Available data
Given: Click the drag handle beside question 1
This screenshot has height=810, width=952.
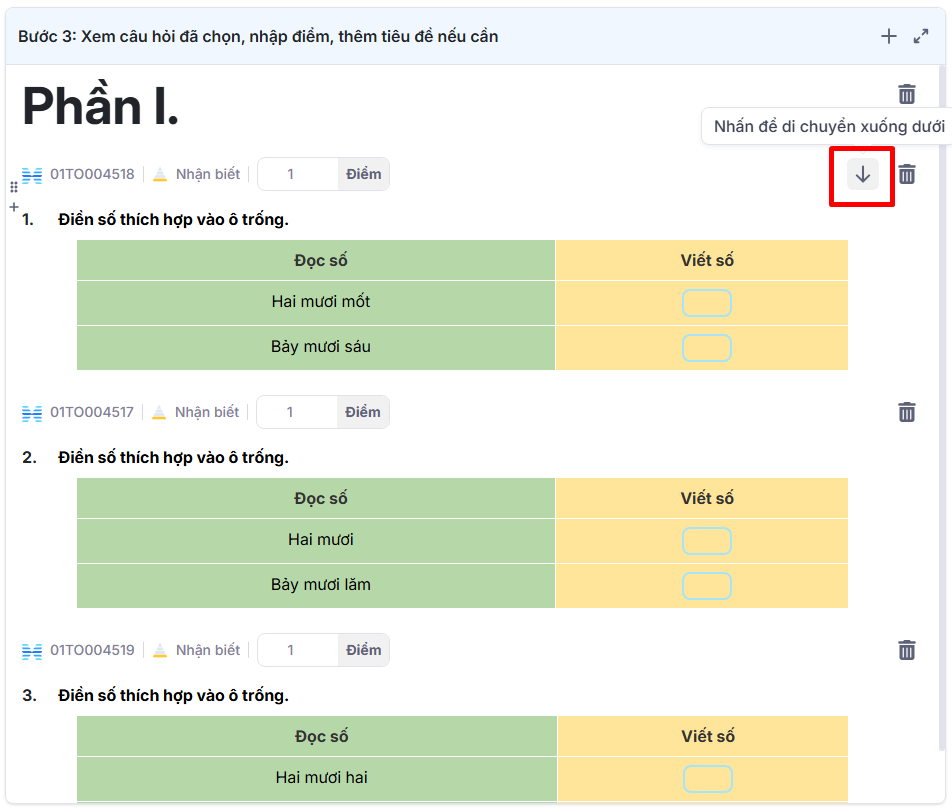Looking at the screenshot, I should [x=14, y=187].
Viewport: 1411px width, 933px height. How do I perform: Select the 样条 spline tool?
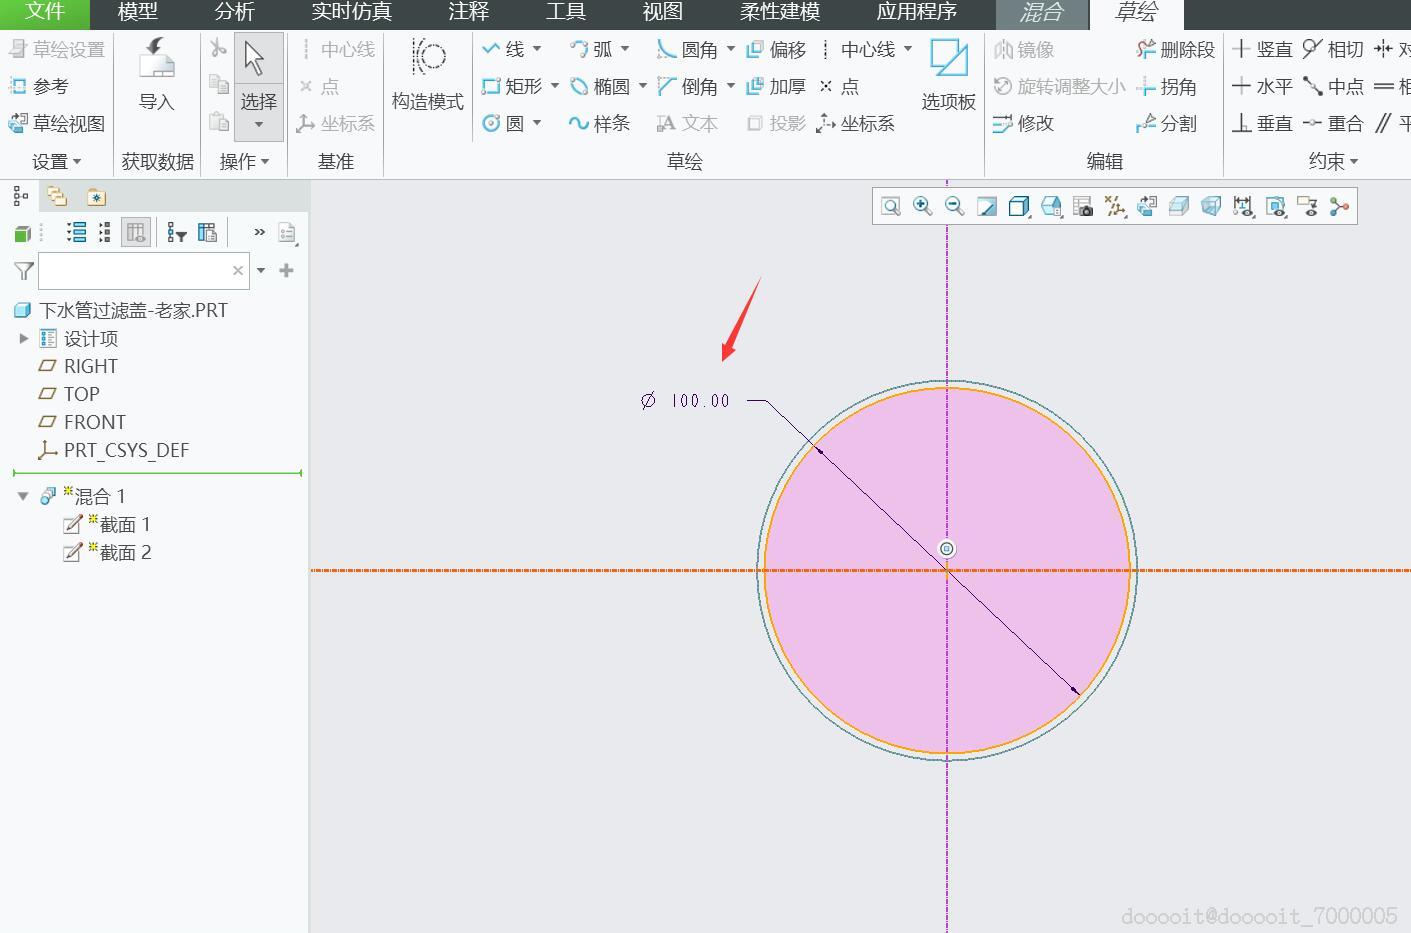pyautogui.click(x=599, y=123)
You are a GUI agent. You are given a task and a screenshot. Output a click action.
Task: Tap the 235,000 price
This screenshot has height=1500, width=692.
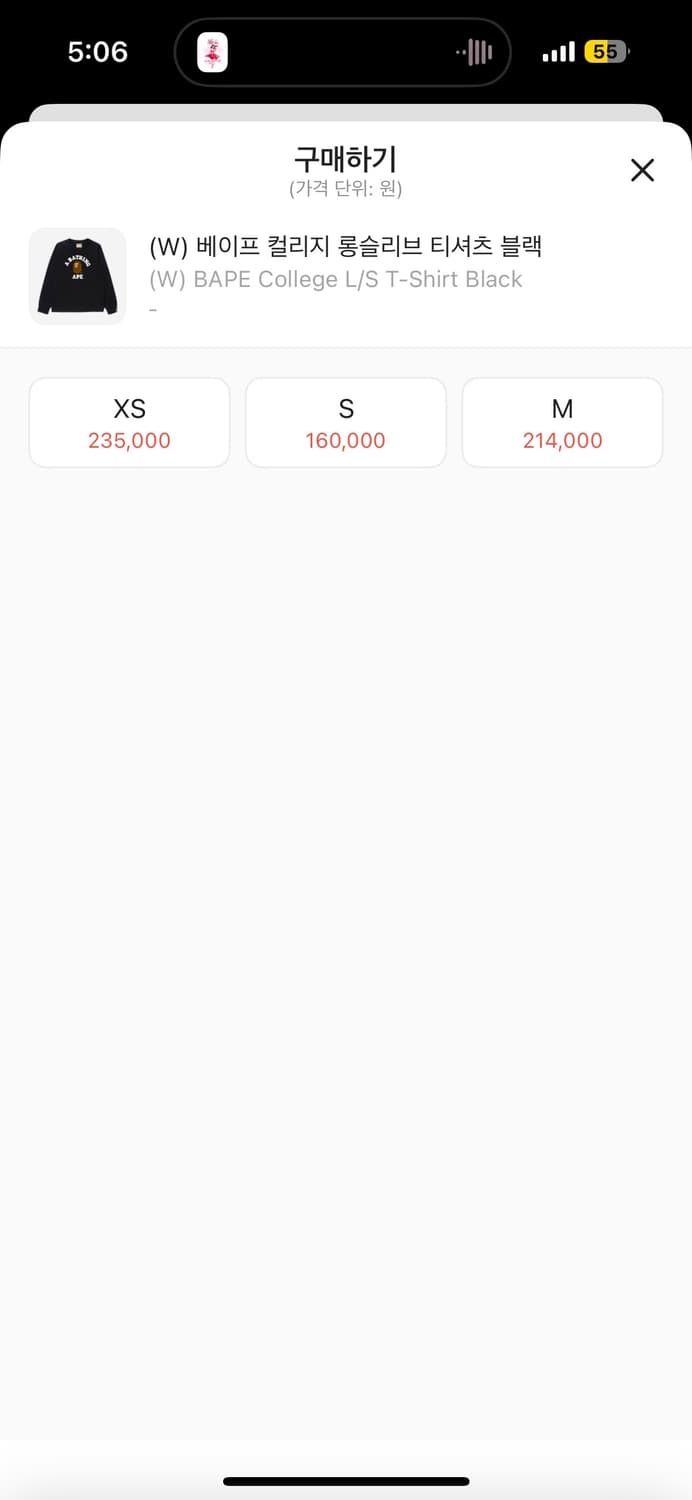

What the task asks
All of the material goes into the answer exactly as it stands, except for the pictures.

Written response
Given: Click the drag handle beside question 1
This screenshot has height=810, width=952.
Looking at the screenshot, I should [x=14, y=187].
Viewport: 1411px width, 933px height. How do I perform: Select the 样条 spline tool?
pyautogui.click(x=599, y=123)
You are a GUI agent. You are given a task and a screenshot. Output a click action.
Task: Tap the 235,000 price
This screenshot has height=1500, width=692.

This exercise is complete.